Essere criminali oggi vuol dire non più tanto dover lavare l’onta del danno commesso, essere ridisciplinati e potersi così ripurificare, ma portare per sempre lo stigma del proprio essere un rifiuto che non ha più diritto di partecipare al gioco sociale, restando in carcere il più a lungo possibile, altrimenti sempre ai margini e comunque sotto controllo per non nuocere ulteriormente.

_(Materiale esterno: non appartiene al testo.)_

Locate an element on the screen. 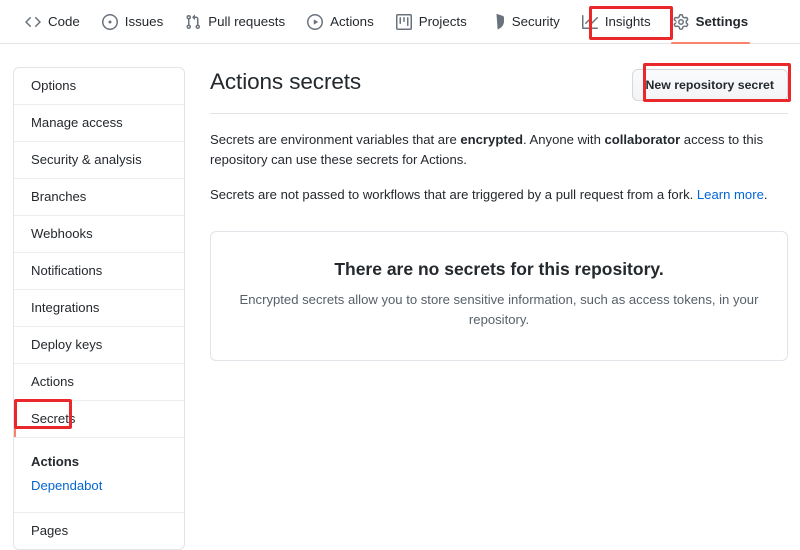 This screenshot has height=550, width=800. nav-tab-label: Settings is located at coordinates (722, 22). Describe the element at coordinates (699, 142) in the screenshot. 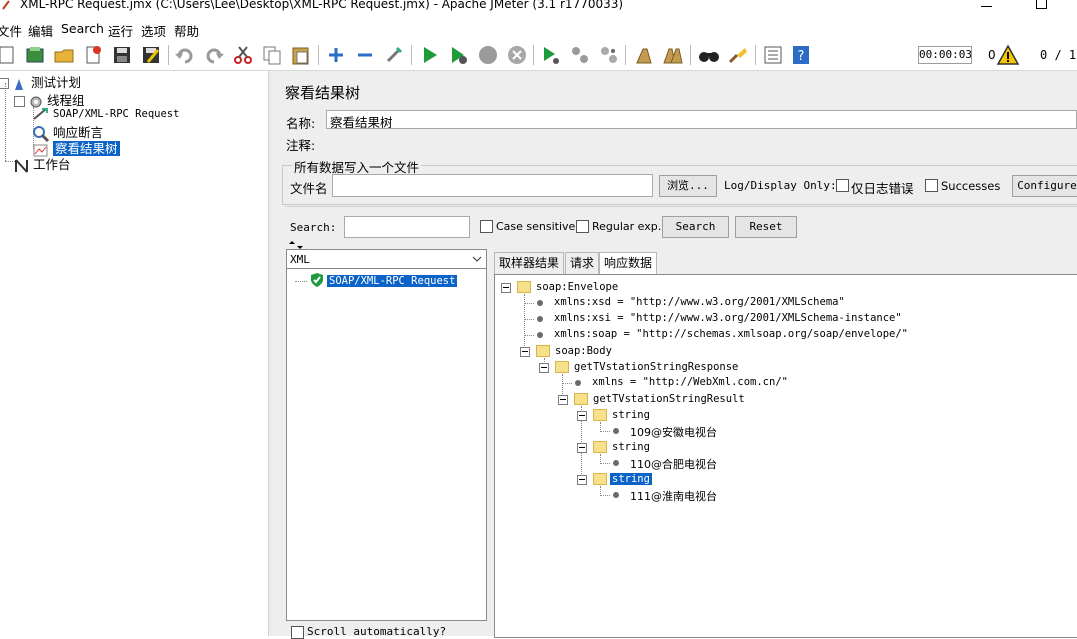

I see `comment-input` at that location.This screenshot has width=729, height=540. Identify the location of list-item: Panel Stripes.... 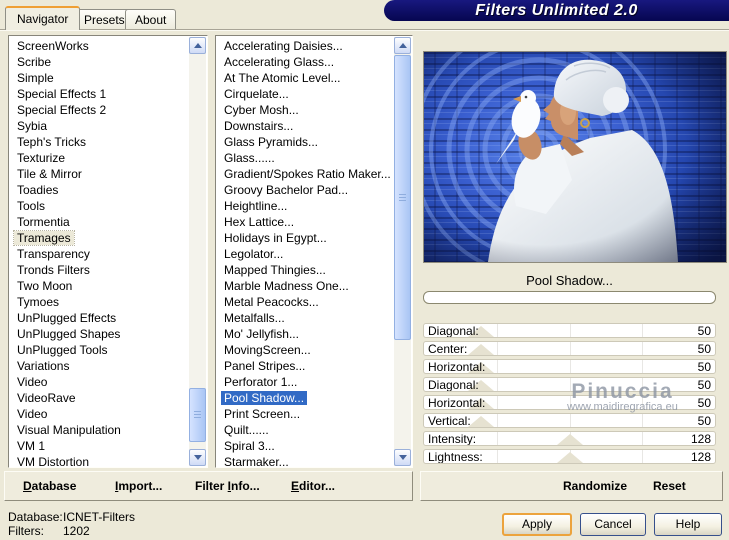
(306, 366).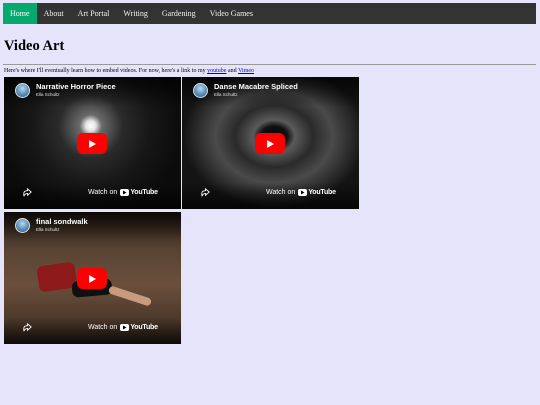  Describe the element at coordinates (54, 14) in the screenshot. I see `nav-item-about: About` at that location.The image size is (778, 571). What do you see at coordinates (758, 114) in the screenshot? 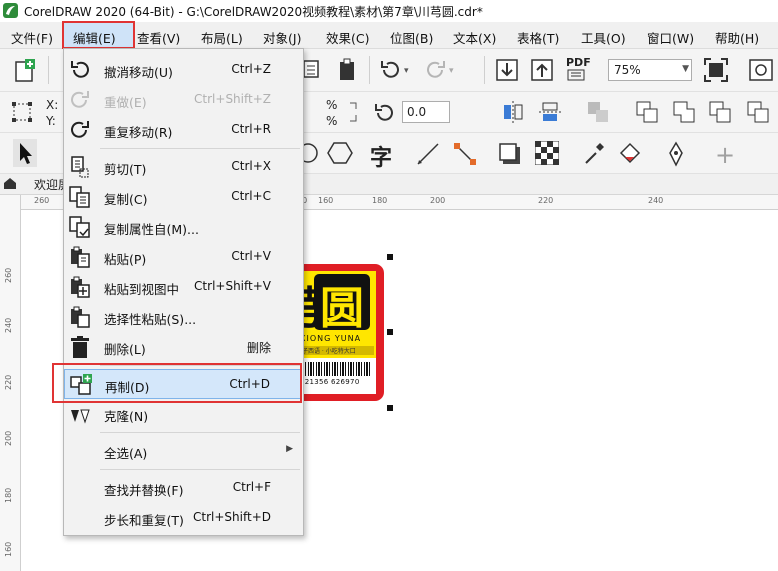
I see `intersect-icon` at bounding box center [758, 114].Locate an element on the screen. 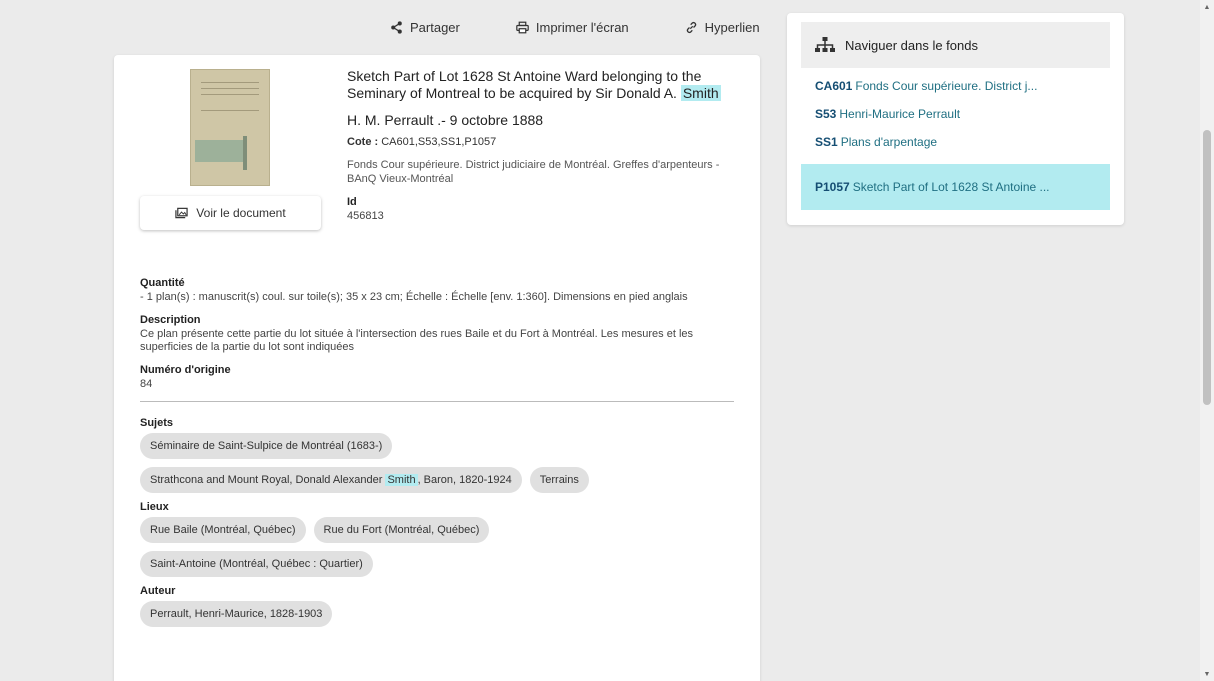 The height and width of the screenshot is (681, 1214). print-button: Imprimer l'écran is located at coordinates (572, 28).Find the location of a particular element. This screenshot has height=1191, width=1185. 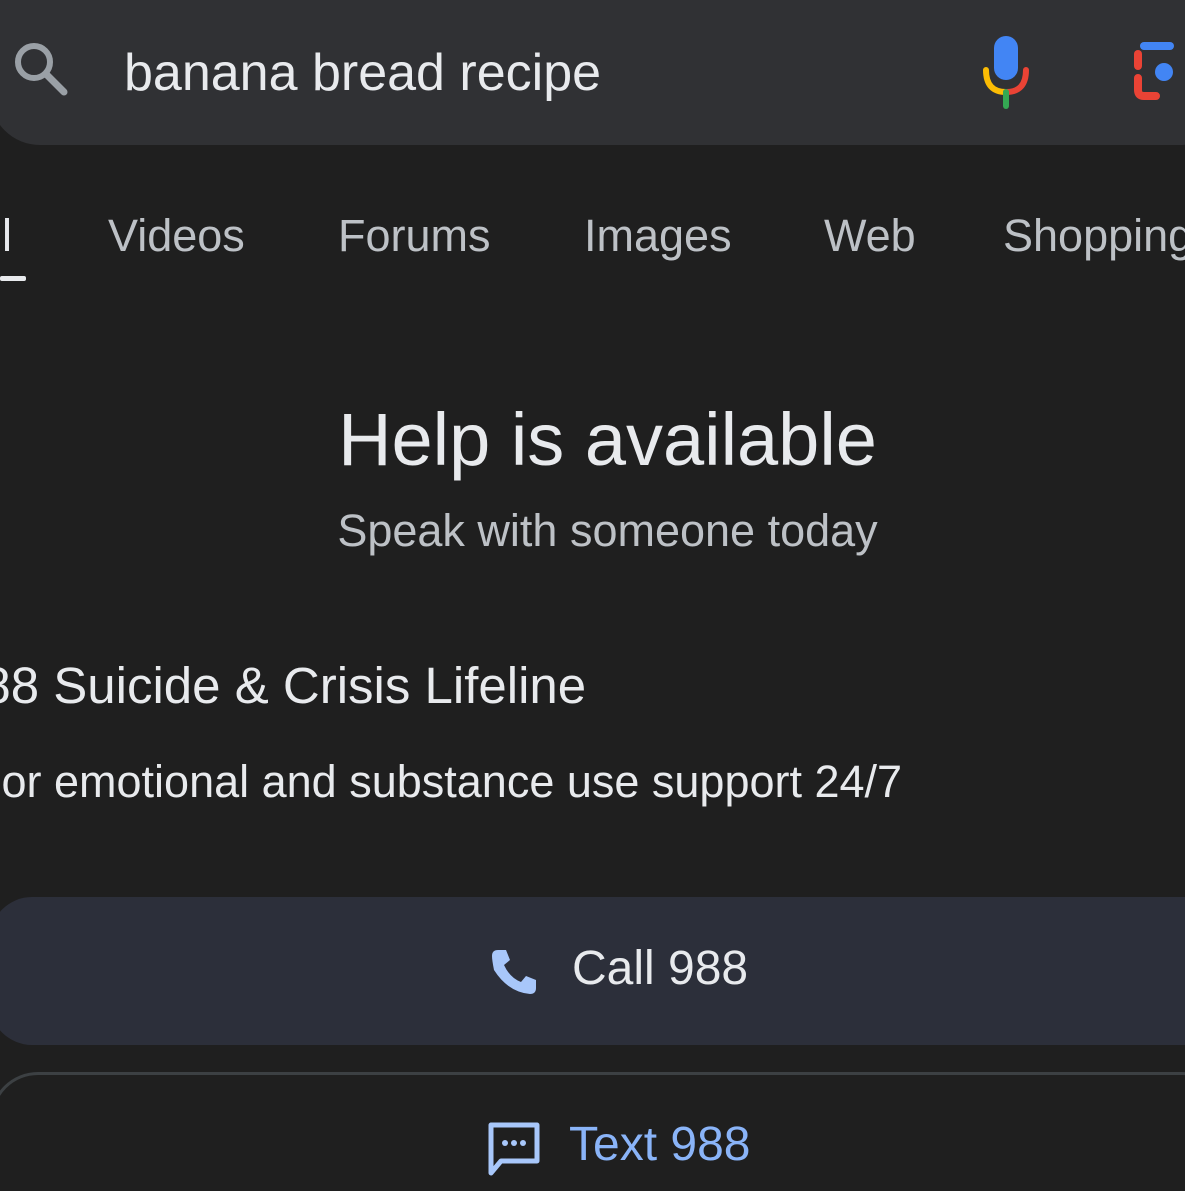

tab-all: ll is located at coordinates (6, 236).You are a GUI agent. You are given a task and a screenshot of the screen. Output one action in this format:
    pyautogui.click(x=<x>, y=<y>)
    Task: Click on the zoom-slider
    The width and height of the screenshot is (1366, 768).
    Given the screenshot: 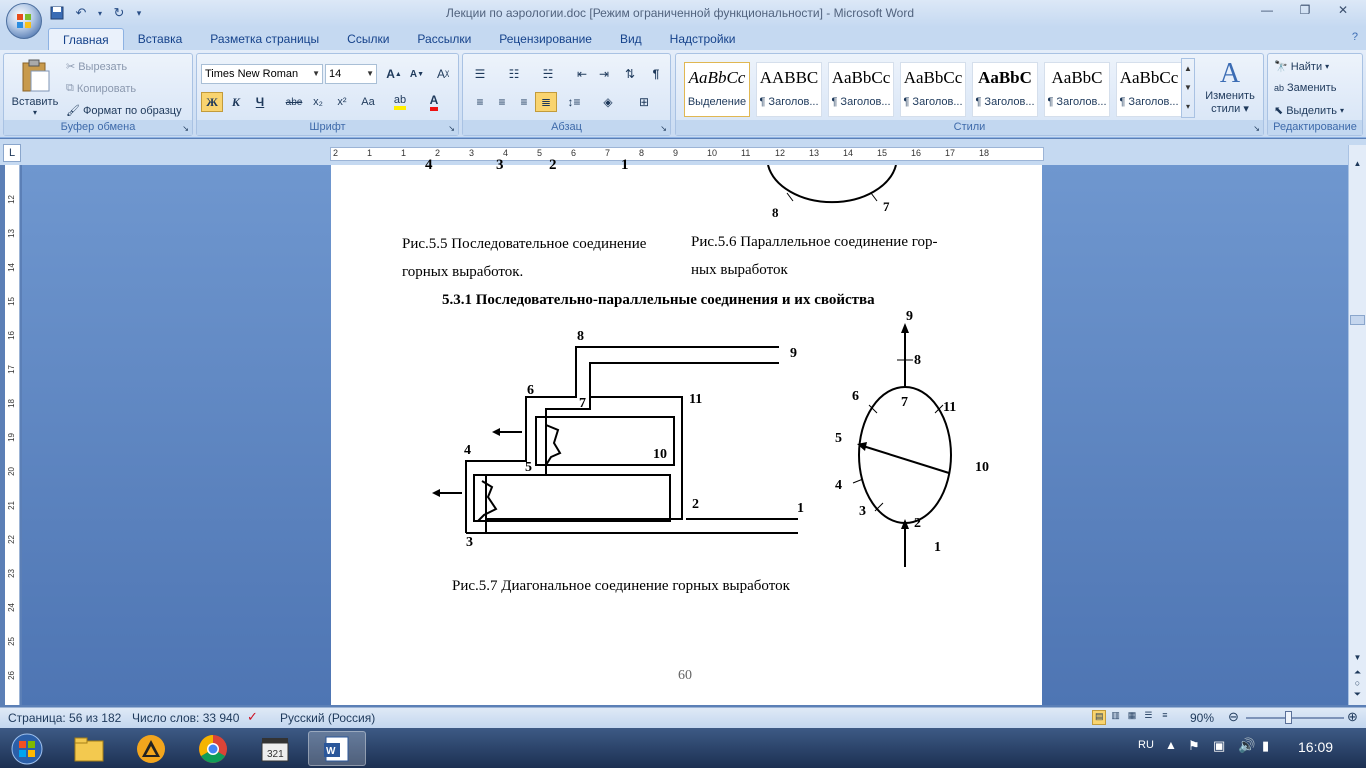 What is the action you would take?
    pyautogui.click(x=1295, y=718)
    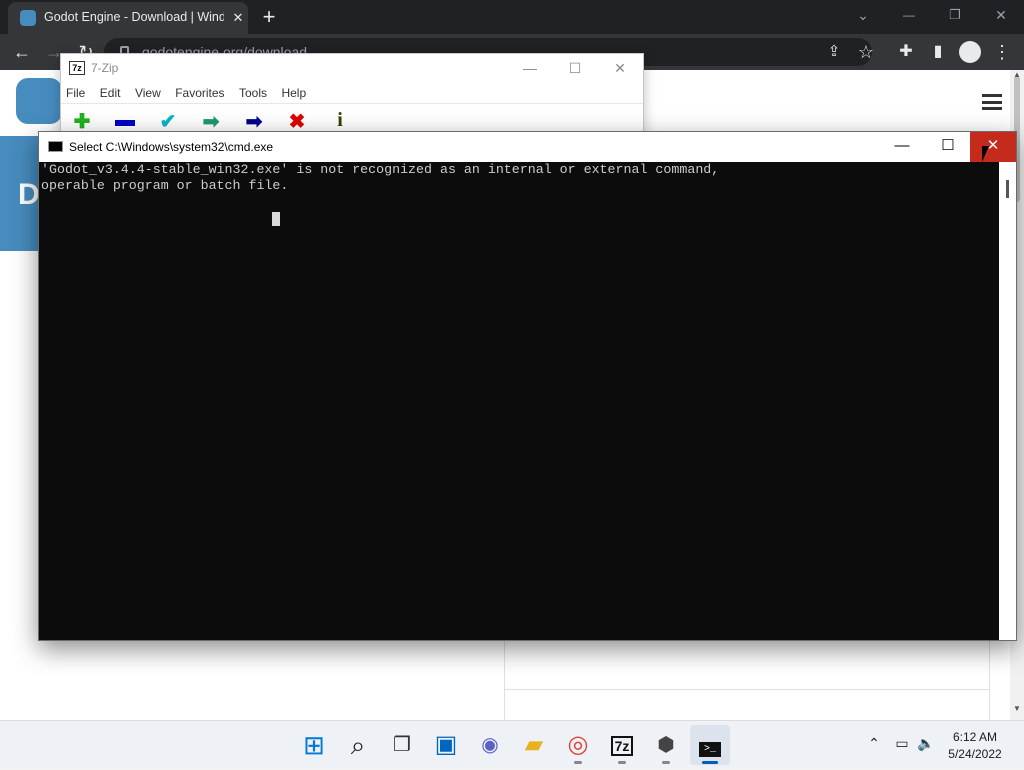 The image size is (1024, 770). Describe the element at coordinates (76, 91) in the screenshot. I see `menu-file: File` at that location.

I nemici della società di oggi sono coloro che impediscono ai suoi membri attivi di godere appieno del tempo presente del consumo: essendo le risorse in quanto potere d’acquisto limitate, il nemico può essere lo straniero che ci ruba l’oggetto del desiderio (il lavoro come condizione di consumo), oppure può essere colui che si fa mantenere dallo stato (le tasse come diminuzione delle occasioni di consumo). Il peggio, lo straniero mantenuto.

Le società dei rifiuti contemporanee non postulano più un futuro come orizzonte ideale di (re)integrazione disciplinare di ognuno dei suoi membri in nome della produzione. La loro temporalità è invece segnata dalla circolarità del processo dei consumi, temporalità che vede nel futuro nient’altro che una nuova occasione di godimento da poter cogliere nel presente, un momento di piacere e di senso che, dopo l’attesa e passato l’attimo, svaniranno in un passato senza storia. Nell’utopia realizzata della globalizzazione tecno-capitalista, non vi è più un futuro segnato dal suo essere orizzonte per un progetto di realizzazione individuale (un lavoro, una casa, una famiglia per sempre e per i propri discendenti) e collettivo (un lavoro, una casa, una famiglia per tutti, anche per gli esclusi: “Produci e Lavora!”). Giunti al termine della Storia, vi sarebbe solo un eterno presente da cogliere nel suo essere occasione eterna di felicità, nell’obbligo morale del dover essere all’altezza del godimento imposto (“Consuma e Godi!”), tanto peggio per chi non ce la fa.